Title: [DL Edition] T035: SMILES based property prediction
Original authors: Azat Tagirdzhanov
Reviewer(s): XXX
Date of review: DD-MM-YYYY
Content
One line summary: SMILES based property prediction using recurrent neural networks
Potential labels or categories (e.g. machine learning, small molecules, online APIs): XXX
Time it took to execute (approx.):
[x] I have used the talktorial template and followed the content and formatting suggestions there
[x] Packages must be open-sourced and should be installable from conda-forge.
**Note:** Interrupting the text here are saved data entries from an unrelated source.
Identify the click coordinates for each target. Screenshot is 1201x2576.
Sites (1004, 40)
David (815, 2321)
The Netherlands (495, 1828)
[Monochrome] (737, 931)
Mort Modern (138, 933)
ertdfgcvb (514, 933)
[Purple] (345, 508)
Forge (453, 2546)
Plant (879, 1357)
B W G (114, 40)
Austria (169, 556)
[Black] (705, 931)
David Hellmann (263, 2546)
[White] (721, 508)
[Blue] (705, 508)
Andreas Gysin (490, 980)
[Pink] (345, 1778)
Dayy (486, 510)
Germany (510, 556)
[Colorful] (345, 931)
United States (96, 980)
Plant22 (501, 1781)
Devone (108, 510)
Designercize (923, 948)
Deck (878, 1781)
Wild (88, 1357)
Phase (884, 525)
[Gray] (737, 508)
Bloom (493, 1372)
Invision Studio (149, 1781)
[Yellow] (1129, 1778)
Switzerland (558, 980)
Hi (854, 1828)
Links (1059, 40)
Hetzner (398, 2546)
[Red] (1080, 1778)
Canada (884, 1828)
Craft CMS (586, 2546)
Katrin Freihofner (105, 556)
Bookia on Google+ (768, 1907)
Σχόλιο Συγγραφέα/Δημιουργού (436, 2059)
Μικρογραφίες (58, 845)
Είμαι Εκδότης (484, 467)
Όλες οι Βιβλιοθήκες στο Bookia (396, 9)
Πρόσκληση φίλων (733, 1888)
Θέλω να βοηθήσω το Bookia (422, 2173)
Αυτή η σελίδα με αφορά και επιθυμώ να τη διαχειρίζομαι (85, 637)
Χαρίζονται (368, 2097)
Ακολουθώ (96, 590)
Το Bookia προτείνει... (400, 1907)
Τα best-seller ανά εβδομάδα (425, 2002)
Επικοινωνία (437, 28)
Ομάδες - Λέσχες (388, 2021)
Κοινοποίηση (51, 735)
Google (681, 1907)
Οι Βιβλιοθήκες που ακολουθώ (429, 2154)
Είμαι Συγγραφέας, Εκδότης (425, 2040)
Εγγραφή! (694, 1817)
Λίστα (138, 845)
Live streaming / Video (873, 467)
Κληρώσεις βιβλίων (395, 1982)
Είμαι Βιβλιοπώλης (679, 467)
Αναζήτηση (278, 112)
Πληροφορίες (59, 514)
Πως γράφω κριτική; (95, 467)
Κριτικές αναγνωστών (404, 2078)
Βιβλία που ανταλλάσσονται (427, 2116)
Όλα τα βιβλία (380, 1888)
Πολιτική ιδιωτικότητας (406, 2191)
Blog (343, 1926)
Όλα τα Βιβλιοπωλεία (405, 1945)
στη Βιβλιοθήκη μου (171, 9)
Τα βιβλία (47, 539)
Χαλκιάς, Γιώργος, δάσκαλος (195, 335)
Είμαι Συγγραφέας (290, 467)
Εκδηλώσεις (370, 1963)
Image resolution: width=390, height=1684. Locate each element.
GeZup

If you are adding new packages to the TeachOpenCADD environment, please check if already installed packages can perform the same functionality and if not leave a sentence explaining why the new addition is needed. If the new package is not on conda-forge, please list them and their intended usage here.
numpy, pandas, matplotlib: Already in TeachOpenCADD
pytorch 1.12.1 (conda-forge): I use it for implementing neural networks
[x] Data must be publicly available, preferably accessible via a webserver or downloadable via a URL. Please list the data resources that you use and how to access them:
QM9 dataset: Added to the repository (12M)
Content style
[x] Talktorial includes cross-references to other talktorials if applicable
[ ] The table of contents reflects the talktorial story-line; order of #, ##, ### headers is correct
[x] URLs are linked with meaningful words, instead of pasting the URL directly or linking words like here.
[ ] I have spell-checked the notebook
[ ] Images have enough resolution to be rendered with quality, without being too heavy.
[x] All figures have a description
[x] Markdown cell content is still in-line with code cell output (whenever results are discussed)
[x] I have checked that cell outputs are not incredibly long (this applies also to DataFrames)
[x] Formatting looks correctly on the Sphinx render (bold, italics, figure placing)
Code style
[x] Variable and function names follow snake case rules (e.g. a_variable_name vs aVariableName)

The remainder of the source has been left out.